--- Start of Text extract ---

But how does this process of crystallisation relate to the melt-in-the-mouth consistency of chocolate? The first thing to note is the difference between a crystal and a material that contains crystals. Chocolate can form in various different shapes, Easter eggs being a common example, and many of them do not look like the crystals we just described. This is because a piece of chocolate is not a single crystal. It is a mixture of several substances, some of which form crystals. Each piece of chocolate contains millions of microscopic crystals of cocoa butter that are too small to see, mixed in with the other ingredients that are not crystalline.

Explore the structure and melting point of chocolate with this experiment, which includes the all-important taste test!

Explore the structure and melting point of chocolate with this experiment, which includes the all-important taste test! http://bit.ly/13171U2

Fine forms of fat

To understand how cocoa butter crystallises, it is important to know what kind of substance it is. Cocoa butter is a fat, which means it is formed from three fatty acid molecules attached to a glycerol molecule.

The fat molecules resemble the head of a fork with three prongs. If we rotate one of the fatty acid chains so that it sticks out the other side of the glycerol backbone, they take on a new shape rather like a chair. This is important because we need our cocoa butter molecules in the chair shape to get the best crystals.

--- End of Text extract ---
--- Start of Stored records ---

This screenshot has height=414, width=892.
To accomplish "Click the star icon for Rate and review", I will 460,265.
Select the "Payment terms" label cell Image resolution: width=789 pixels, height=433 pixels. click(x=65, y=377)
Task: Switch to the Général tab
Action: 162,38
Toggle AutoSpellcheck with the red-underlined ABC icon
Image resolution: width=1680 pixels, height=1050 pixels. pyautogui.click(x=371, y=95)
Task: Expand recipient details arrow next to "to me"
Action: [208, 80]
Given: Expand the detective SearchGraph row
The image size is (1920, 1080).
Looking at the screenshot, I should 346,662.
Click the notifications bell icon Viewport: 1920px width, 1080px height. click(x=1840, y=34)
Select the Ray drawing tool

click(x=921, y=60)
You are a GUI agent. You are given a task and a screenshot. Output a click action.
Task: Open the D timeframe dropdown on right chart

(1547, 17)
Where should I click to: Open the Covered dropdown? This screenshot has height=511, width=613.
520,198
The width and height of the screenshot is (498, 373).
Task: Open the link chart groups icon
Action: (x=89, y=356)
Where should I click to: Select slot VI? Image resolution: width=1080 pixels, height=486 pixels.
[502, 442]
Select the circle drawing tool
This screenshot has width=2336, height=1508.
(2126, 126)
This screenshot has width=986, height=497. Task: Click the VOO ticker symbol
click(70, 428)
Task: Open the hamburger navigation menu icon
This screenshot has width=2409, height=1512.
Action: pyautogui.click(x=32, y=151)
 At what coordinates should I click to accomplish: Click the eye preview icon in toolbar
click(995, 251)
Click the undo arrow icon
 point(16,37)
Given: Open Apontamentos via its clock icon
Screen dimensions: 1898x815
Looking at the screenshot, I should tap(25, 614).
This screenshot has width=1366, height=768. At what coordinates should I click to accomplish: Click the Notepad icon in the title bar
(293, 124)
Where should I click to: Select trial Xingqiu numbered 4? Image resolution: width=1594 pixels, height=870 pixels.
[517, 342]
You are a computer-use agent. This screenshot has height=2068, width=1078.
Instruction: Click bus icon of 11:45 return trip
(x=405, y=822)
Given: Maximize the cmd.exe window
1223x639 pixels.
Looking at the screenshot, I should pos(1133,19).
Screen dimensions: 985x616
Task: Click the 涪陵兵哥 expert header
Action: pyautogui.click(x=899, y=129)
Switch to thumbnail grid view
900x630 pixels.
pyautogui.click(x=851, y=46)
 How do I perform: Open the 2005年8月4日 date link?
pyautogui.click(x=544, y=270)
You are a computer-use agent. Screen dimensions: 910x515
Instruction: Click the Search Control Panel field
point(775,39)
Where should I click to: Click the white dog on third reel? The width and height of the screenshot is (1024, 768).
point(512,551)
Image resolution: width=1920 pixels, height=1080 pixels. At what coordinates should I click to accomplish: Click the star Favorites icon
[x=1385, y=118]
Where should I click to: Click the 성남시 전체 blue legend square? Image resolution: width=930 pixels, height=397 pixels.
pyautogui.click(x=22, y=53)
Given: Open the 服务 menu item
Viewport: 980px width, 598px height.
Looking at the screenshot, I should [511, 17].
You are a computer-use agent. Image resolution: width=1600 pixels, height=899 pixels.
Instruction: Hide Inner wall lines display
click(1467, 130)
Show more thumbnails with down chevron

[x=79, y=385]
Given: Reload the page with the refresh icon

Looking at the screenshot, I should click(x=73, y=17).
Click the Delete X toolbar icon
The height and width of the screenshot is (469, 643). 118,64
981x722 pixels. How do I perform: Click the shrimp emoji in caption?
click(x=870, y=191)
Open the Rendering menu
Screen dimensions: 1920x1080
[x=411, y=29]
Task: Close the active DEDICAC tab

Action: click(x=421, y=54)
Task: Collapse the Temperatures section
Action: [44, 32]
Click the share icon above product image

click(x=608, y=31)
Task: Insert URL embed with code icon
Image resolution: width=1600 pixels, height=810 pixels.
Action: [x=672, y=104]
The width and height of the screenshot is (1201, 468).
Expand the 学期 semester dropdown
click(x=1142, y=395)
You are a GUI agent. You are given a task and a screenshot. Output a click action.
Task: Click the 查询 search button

--- End of Stored records ---

▸ **What you will do**
1) In the chocolate text, what is a fat formed from?
2) Format the entries as a numbered list, leaving out blank lines: begin at the line that has "This screenshot has width=1366, height=768." and stop after the line that has "[x=1385, y=118]".
The chocolate text and the entries come from different sources.

▸ **Answers to the exercise**
1) A fat is formed from three fatty acid molecules attached to a glycerol molecule.

2)
1. This screenshot has width=1366, height=768. At what coordinates should I click to accomplish: Click the Notepad icon in the title bar
2. (293, 124)
3. Where should I click to: Select trial Xingqiu numbered 4? Image resolution: width=1594 pixels, height=870 pixels.
4. [517, 342]
5. You are a computer-use agent. This screenshot has height=2068, width=1078.
6. Instruction: Click bus icon of 11:45 return trip
7. (x=405, y=822)
8. Given: Maximize the cmd.exe window
9. 1223x639 pixels.
10. Looking at the screenshot, I should pos(1133,19).
11. Screen dimensions: 985x616
12. Task: Click the 涪陵兵哥 expert header
13. Action: pyautogui.click(x=899, y=129)
14. Switch to thumbnail grid view
15. 900x630 pixels.
16. pyautogui.click(x=851, y=46)
17.  How do I perform: Open the 2005年8月4日 date link?
18. pyautogui.click(x=544, y=270)
19. You are a computer-use agent. Screen dimensions: 910x515
20. Instruction: Click the Search Control Panel field
21. point(775,39)
22. Where should I click to: Click the white dog on third reel? The width and height of the screenshot is (1024, 768).
23. point(512,551)
24. Image resolution: width=1920 pixels, height=1080 pixels. At what coordinates should I click to accomplish: Click the star Favorites icon
25. [x=1385, y=118]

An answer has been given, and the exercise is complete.